(Stored data)
● ● ● ● ●

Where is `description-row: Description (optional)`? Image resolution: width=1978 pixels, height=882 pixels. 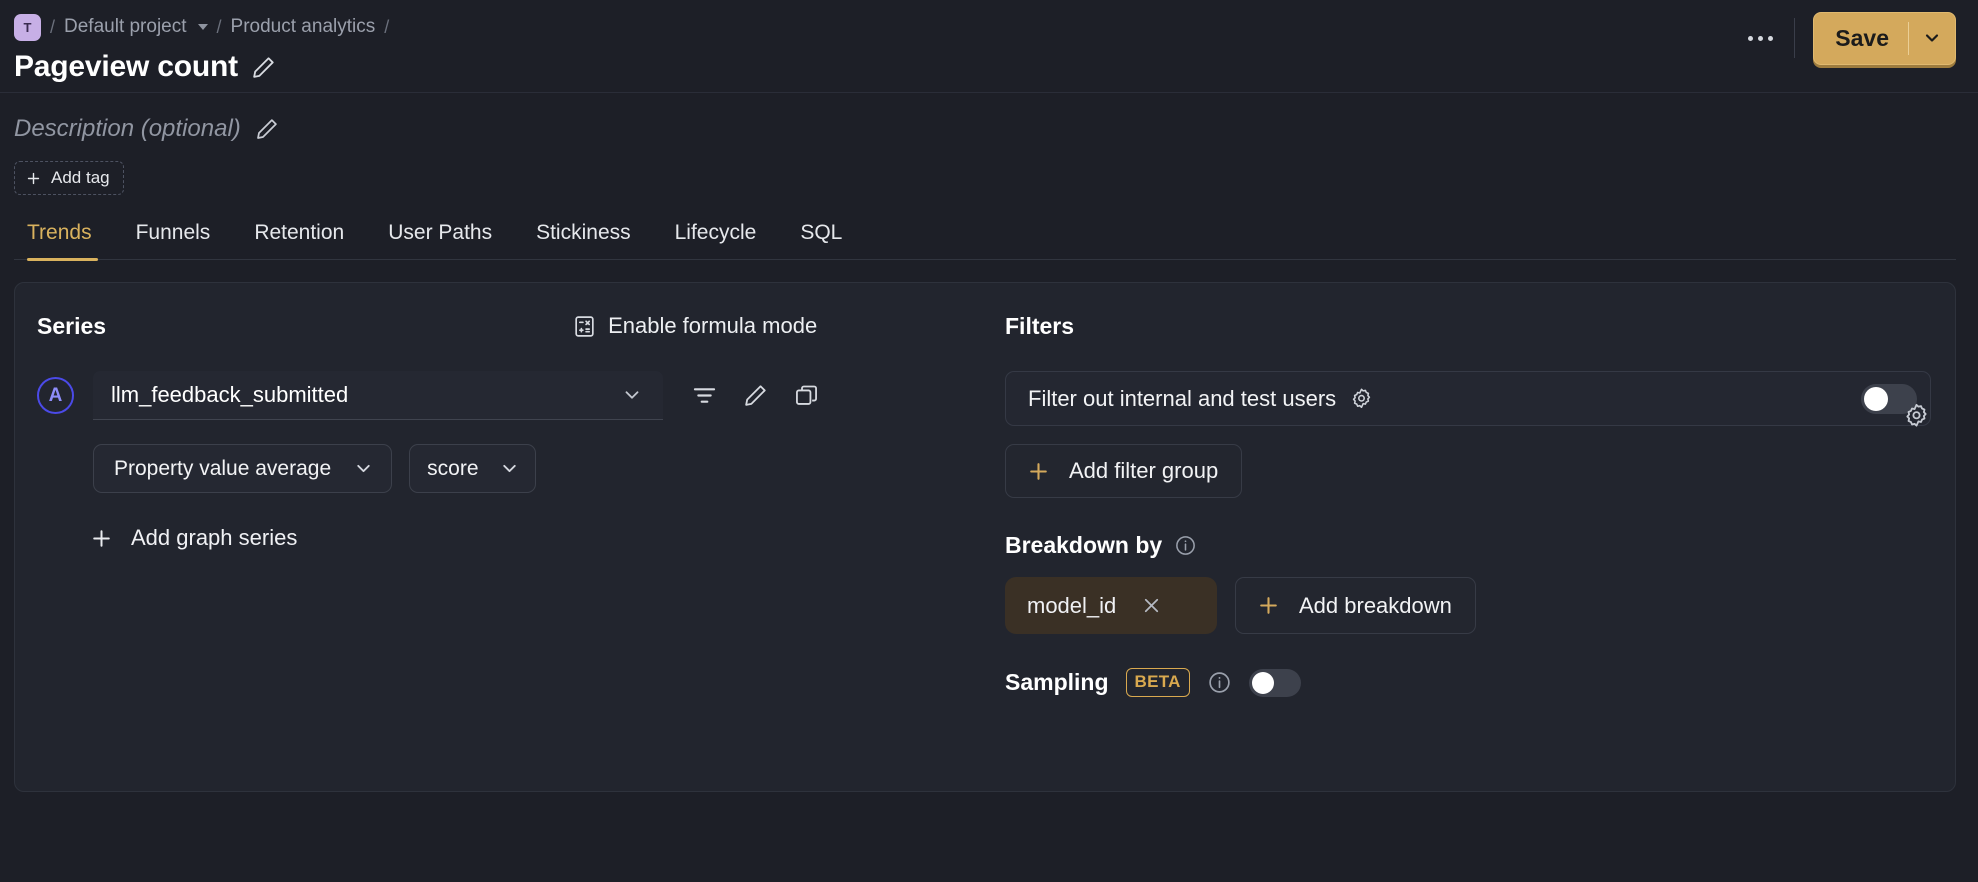 description-row: Description (optional) is located at coordinates (985, 129).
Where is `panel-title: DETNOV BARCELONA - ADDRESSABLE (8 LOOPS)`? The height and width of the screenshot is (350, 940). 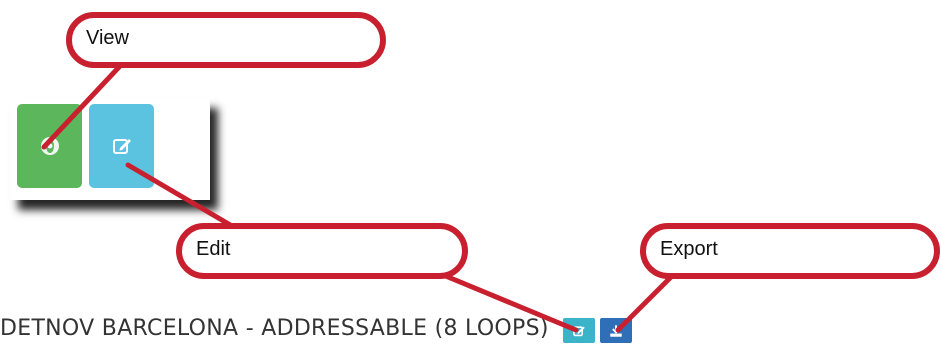 panel-title: DETNOV BARCELONA - ADDRESSABLE (8 LOOPS) is located at coordinates (274, 328).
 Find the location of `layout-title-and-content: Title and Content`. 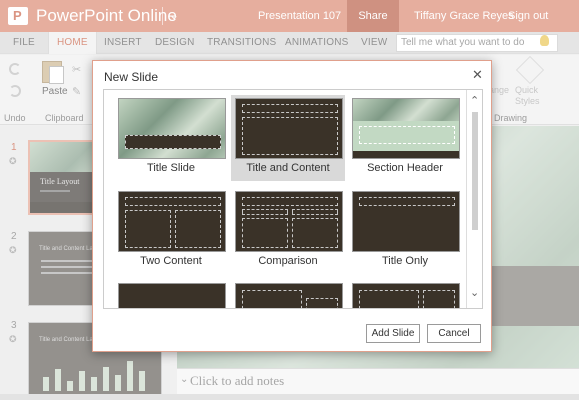

layout-title-and-content: Title and Content is located at coordinates (288, 138).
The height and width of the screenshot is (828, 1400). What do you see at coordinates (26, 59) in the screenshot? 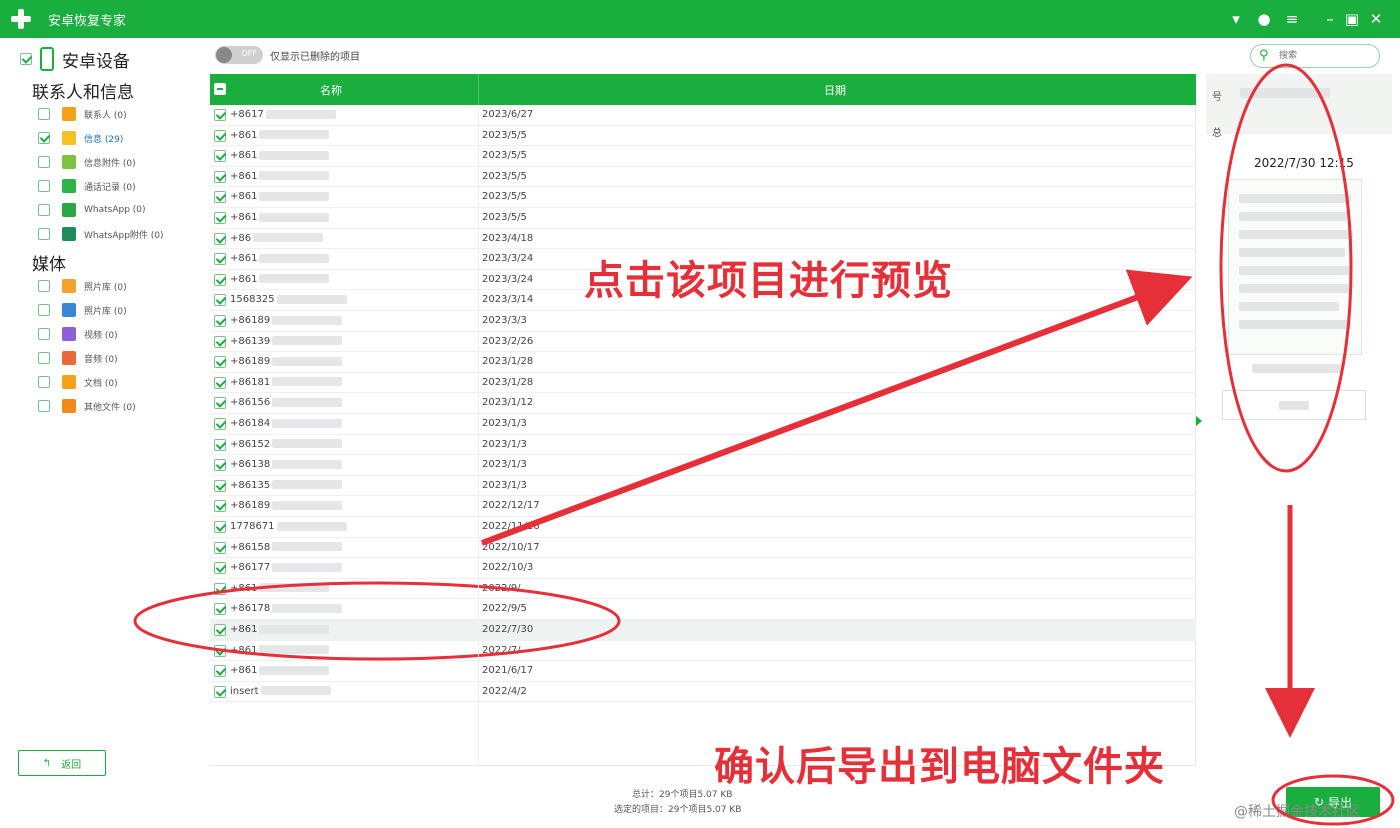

● ● ● ● ●

▸ **How to complete this task**: Present the part of the entries that begins with the line containing "Find the location" and runs through the end of the entries as a numbered list, leaving out blank lines. Omit the pictures from your answer.

▸ **Solution for this problem**:
1.  Find the location of `layout-title-and-content: Title and Content`. 
2. layout-title-and-content: Title and Content is located at coordinates (288, 138).
3. The height and width of the screenshot is (828, 1400). What do you see at coordinates (26, 59) in the screenshot? 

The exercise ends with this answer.